A program can send its output to a file, such as the ps program listing all processes on the system:
ps aux > allprocs
And redirect input from a file, such as running a shell script:
sh > command_list.sh
But the pipeline might be the most important. It sends the output of one command to the input of another. One of my favorites is a fun one, turning the output from the fortune command into rainbow-colored text:
fortune | lolcat
You can see Brian Kernighan, one of the creators of the C language, whip up a spell checker from existing command-line programs in a Bell Labs promotional film from 1982.
Open source code in C
C is the key to running on more than one machine
While Unix itself was not open-source, the universities that got it from Bell Labs often did get access to the source code. One thing that made Unix different from other operating systems is that major components were written in a high-level language, the C language created by Dennis Ritchie and popularized by the first edition of The C Programming Language, by Brian Kernighan and Dennis Ritchie, abbreviated to “K&R.”
Previously, operating systems were written in assembly language. While assembly programs are fast, it’s tedious to program and programs are tied to a particular machine or architecture. Since C was a compiled language, to get a program written in C to run on another machine, all you had to do was write a compiler for that machine.
The portability was more in theory. While it was relatively easy to compile a C program written on one machine to run on another, since most people wrote C programs on Unix machines early on, they tended to take things about Unix for granted. This would cause these programs to not work on a different operating system. One way around this was to move the environment to a new machine. In other words, port Unix to that machine. Since C was a high-level language, it was possible to do this by only changing the machine-dependent parts.
User support
You can get by on Linux with a little help from your friends

When Unix was developed, Bell Labs’ parent company, AT&T, was under a consent decree in exchange for a virtual monopoly on phone service in the US. The practical result was that AT&T couldn’t market any other product than phone service. This means that they couldn’t legally sell Unix as a commercial product. AT&T, under its subsidiary, Western Electric, provided Unix to universities and research labs for little more than the cost of sending tapes.

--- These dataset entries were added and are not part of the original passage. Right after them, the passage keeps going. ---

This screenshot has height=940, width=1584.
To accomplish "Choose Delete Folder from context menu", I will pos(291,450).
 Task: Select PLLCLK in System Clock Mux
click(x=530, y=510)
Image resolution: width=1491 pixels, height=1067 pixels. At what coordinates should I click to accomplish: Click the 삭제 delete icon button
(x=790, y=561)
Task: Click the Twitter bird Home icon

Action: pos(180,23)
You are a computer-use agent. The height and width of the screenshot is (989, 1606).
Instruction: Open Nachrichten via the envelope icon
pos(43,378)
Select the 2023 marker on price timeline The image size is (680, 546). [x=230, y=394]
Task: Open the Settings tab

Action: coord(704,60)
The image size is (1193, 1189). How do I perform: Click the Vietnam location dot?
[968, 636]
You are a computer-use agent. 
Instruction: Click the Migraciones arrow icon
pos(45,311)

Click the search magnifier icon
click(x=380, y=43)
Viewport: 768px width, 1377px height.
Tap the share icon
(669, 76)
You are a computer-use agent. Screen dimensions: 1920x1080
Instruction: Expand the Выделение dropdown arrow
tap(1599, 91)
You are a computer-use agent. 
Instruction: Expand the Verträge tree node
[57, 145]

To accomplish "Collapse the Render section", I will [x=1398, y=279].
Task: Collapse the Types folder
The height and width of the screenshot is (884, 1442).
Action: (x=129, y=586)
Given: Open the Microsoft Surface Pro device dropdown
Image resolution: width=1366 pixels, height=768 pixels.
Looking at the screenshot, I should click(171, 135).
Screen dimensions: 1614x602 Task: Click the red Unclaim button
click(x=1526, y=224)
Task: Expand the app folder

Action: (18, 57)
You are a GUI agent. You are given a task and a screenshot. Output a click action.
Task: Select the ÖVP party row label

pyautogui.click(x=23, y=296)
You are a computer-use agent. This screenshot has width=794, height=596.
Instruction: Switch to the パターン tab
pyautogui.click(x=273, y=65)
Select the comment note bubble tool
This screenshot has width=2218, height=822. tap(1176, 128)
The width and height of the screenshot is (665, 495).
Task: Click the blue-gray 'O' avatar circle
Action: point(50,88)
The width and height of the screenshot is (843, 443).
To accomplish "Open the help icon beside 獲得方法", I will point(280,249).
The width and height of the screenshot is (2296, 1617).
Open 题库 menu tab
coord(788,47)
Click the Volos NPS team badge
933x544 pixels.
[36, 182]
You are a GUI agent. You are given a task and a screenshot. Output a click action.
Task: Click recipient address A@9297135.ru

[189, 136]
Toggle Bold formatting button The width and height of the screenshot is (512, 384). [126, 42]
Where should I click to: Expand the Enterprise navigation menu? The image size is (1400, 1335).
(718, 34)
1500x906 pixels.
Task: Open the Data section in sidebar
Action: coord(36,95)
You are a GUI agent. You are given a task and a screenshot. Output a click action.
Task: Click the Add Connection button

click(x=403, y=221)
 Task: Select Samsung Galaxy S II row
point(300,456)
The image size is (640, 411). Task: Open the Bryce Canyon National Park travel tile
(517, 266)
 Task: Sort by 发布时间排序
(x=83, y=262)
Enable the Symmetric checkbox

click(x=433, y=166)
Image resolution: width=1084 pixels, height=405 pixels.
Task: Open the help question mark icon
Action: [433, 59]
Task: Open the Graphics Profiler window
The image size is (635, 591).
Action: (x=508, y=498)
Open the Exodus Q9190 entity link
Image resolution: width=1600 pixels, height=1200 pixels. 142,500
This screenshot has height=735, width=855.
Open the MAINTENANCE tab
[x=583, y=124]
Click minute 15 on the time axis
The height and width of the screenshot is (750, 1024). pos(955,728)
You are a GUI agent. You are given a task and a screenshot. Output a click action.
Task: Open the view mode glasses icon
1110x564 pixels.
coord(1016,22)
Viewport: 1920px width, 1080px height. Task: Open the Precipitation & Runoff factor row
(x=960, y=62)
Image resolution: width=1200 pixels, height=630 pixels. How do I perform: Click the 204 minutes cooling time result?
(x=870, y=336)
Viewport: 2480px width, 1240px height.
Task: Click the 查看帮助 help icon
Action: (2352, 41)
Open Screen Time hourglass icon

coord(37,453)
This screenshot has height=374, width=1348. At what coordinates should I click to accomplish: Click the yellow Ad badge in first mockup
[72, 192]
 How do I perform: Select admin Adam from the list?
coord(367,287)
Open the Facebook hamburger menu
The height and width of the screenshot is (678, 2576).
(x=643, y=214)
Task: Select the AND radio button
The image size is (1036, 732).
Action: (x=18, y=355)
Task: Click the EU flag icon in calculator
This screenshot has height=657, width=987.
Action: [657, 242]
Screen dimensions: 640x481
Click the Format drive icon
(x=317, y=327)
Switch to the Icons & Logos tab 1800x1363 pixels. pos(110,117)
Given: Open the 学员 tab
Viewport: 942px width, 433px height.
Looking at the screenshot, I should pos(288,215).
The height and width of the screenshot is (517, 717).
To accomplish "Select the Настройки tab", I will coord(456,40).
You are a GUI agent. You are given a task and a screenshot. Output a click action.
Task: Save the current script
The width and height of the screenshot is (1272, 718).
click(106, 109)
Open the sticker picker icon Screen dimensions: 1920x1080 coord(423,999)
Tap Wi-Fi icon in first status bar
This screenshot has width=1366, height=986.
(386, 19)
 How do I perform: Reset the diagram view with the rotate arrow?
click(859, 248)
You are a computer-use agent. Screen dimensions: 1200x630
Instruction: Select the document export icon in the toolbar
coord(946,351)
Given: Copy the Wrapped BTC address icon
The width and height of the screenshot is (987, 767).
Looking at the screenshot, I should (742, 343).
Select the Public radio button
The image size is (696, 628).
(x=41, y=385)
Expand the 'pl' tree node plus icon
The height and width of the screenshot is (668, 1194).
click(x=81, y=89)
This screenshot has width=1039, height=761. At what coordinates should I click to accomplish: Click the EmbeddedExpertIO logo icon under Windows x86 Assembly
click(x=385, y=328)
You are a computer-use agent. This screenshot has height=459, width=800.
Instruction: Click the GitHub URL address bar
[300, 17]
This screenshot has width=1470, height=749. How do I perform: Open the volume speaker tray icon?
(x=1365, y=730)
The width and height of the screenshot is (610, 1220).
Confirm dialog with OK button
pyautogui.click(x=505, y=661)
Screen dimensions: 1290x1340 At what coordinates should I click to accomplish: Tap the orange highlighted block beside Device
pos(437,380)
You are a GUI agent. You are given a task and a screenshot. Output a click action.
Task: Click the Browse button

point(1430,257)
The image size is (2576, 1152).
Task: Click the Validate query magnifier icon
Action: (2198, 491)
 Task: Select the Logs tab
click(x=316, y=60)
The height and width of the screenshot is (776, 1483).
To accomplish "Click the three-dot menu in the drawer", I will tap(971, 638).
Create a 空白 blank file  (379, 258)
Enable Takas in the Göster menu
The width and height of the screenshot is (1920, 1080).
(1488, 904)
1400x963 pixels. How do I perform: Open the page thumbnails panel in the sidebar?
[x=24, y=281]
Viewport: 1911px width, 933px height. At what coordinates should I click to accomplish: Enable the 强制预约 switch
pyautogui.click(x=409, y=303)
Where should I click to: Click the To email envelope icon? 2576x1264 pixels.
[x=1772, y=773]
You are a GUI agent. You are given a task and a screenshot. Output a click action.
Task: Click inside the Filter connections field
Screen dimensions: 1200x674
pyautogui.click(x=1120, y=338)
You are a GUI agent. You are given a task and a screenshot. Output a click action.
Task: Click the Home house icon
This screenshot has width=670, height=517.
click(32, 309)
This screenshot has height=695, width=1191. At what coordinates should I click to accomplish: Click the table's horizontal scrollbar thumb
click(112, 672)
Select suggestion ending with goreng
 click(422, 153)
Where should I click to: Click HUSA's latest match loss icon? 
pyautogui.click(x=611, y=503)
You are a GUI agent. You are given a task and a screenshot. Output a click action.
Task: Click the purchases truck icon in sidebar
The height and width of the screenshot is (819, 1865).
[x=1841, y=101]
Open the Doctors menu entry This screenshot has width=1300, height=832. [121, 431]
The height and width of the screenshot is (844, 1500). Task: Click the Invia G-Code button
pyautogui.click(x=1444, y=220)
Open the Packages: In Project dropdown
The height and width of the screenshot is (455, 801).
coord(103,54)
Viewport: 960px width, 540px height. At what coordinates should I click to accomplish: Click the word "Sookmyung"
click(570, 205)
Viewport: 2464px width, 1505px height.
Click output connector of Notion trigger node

This also meant that AT&T wouldn’t provide support. Unix users would have to support themselves with fixes and upgrades. Users formed user groups, including the famous Usenix, which has grown into a major computer science conference on its own. Computer science undergrads and grad students found themselves up to the task. One offshoot was BSD, or Berkeley Software Distribution, founded at UC Berkeley in the late 1970s.
You can still find in-person support through user groups, forums, and subreddits today.
Making use of low-powered hardware
Dig out an old machine, though maybe not a PDP-7
One point of pride of Linux users is their ability to run Linux distributions on older hardware, such as an old laptop, but this tradition also runs to Unix itself. When Ken Thompson and Dennis Ritchie started working on Unix, it was in the aftermath of Bell Labs pulling out of the MULTICS project, which could be the Windows Vista of its day. It was an ambitious project that was intended to create what we would now call “cloud computing,” creating the equivalent of a computing utility that would be as accessible as electric power or running water, and just as reliable (in America, at least).
MULTICS went over-budget and was delayed, though it would emerge on mainframes in the 1970s. Thompson and Ritchie had access to less powerful hardware. They commandeered a Digitial Equipment Corporation PDP-7. This was similar to repurposing an old PC today.
Continuing the Unix tradition
From a hierarchical directory tree to portable C code, Linux carries on a lot of traditions pioneered in Unix. It’s built on the best of the past while looking to the future.